People talk about my father’s love for poetry, art and literature and they will continue to talk about his pioneering work in the field of poetry, art and literature especially for promotion and preservation of Kashmiri Language. He was unflagging and untiring in his quest of literature and art, always consumed by the anxiety to fulfill the mission he had undertaken. Countless times he would stand up in the middle of a meal after a long tiring day to attend to some chore or person related to the work of conservation. His food, his sleep and his rest were Kashmiri language, art and literature.
I have heard my father while he spoke at various literary and cultural functions and notice how he left audiences spell bound by his oratory. He could speak at length at any forum impromptu keeping the audience engaged all the while. However, he never sugar coated his words or shied from taking a stand. Nothing could steer him away from speaking his heart out, and yet he never veered to rudeness. Even with his staunchest critics, he was polite and respectful, agreeing to disagree, and resolutely avoiding imposing his opinions on them.
While delivering his duty as secretary Jammu and Kashmir Academy of Art Culture and Languages from June 2015 to March 2019 the academy was abuzz with activities and events. Record number of cultural, literary events and seminars were conducted during his tenure in Jammu as well as in Kashmir. Tagore Hall in Srinagar and Abhinav Theatre in Jammu were jam packed with art and literature lovers. I have heard people saying it was the golden period in the history cultural academy. This was possible only because of his will to do more for the cultural heritage of Jammu and Kashmir.
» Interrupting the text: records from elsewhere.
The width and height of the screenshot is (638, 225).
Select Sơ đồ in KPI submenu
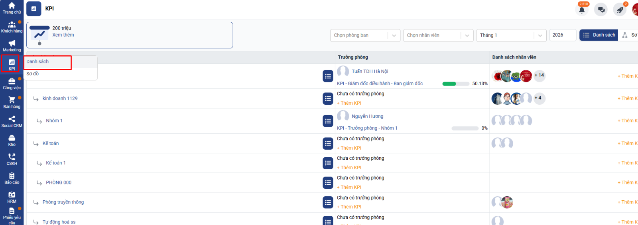click(33, 74)
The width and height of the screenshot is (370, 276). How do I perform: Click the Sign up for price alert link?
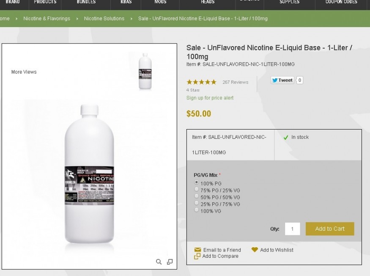[210, 98]
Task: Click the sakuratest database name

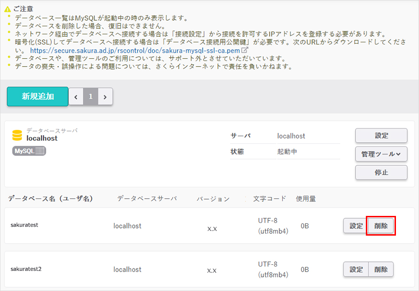Action: tap(24, 225)
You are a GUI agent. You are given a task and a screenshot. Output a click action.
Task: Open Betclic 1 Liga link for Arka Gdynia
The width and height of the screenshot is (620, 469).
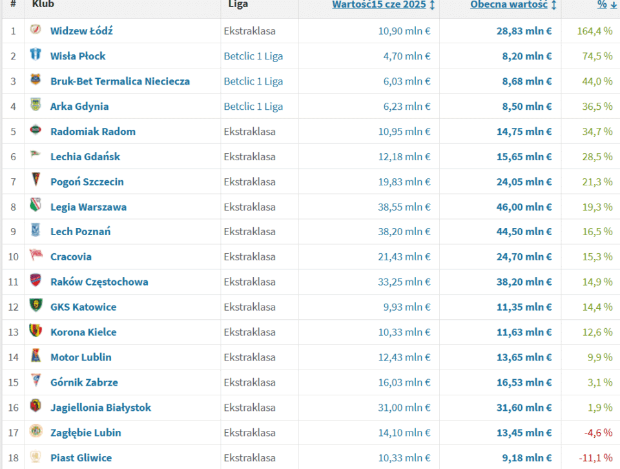click(253, 107)
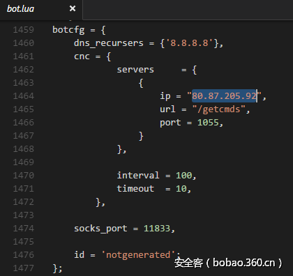Click line number 1459 in gutter

[24, 30]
In March 2020 when Covid-19 pandemic broke out, my father, unaccustomed to sitting at home for long hours, was severely troubled from being confined to home. It impacted his work and health far worse than others. He kept himself busy in writing, attending online seminars, online meetings and spending quality time with his grandchildren. However, catastrophe occurred soon. One evening in July 2020, he was sitting in the lawns of our house with my mother sipping tea, when she noticed that his eyes were rather pale, and he was not looking quite himself. On her insistence, he reluctantly underwent a medical examination and some diagnostic tests were conducted. The news about the dreaded disease that had afflicted him came as a bolt from the blue. We were devastated and everything turned topsy turvy. But yet again he rose to the occasion. Not only did he accept it calmly, but also advised us from day one to reconcile to and accept the impending reality. To him it was the will of Allah and it was his duty to submit, and accept what had been ordained – anything else would be blasphemous and unacceptable to him. Accordingly, he never betrayed any sign of pain or distress, but patiently counsel us, and every visitor who came to inquire of his health to be patient. When the illness ran amok through his body, and the reality drew closer, he withdrew from the world and set his heart upon the afterworld. Yet, when a delegation from Adbee Markaz Kamraz – one of the premier literary bodies in the valley, came to pay a visit to inquire about their patron’s health, he made sure to extract a promise from them that they will leave no stone unturned to continue his legacy and mission.
Despite the illness, he mustered energy to appear one last time in public at our native place Hajin on “Mohi ud Din Hajini Day”. He spoke as if he were perfectly healthy, with not a discordant note, his voice full of passion and love for the place. He said and I quote “Whenever I visit Hajin I feel like a daughter visiting her parents' place”. Such was his love and affection for the place and people of Hajin. He was strongly connected with his roots.
Despite my grief after his demise, I couldn’t help myself from feeling pride and joy that my father was known by so many people and loved by people from all walks of life. So many well-wishers consoled us during these tough times and one needed no assurance to notice their grief was genuine and heartfelt.
The bond I shared with my father was unlike any other connection. Daddy, I love you for an infinite number of reasons. I feel so blessed to have you as my father and I’m thankful for the wonderful upbringing you have given me. You were a magnificent man, a loyal, loving husband, a devoted father, and a true friend. Please know that my gratitude is endless and continues to grow with each passing day. Thank you for being an overprotective father from the time I was an infant until present day. Thank you for teaching me the importance of humility.
Thank you for showing me what it means to be a good man, a great teacher, an extraordinary husband, and an outstanding father for the past years of my life.
I seek magfirat from Allah for you and may you find the highest place in jannah.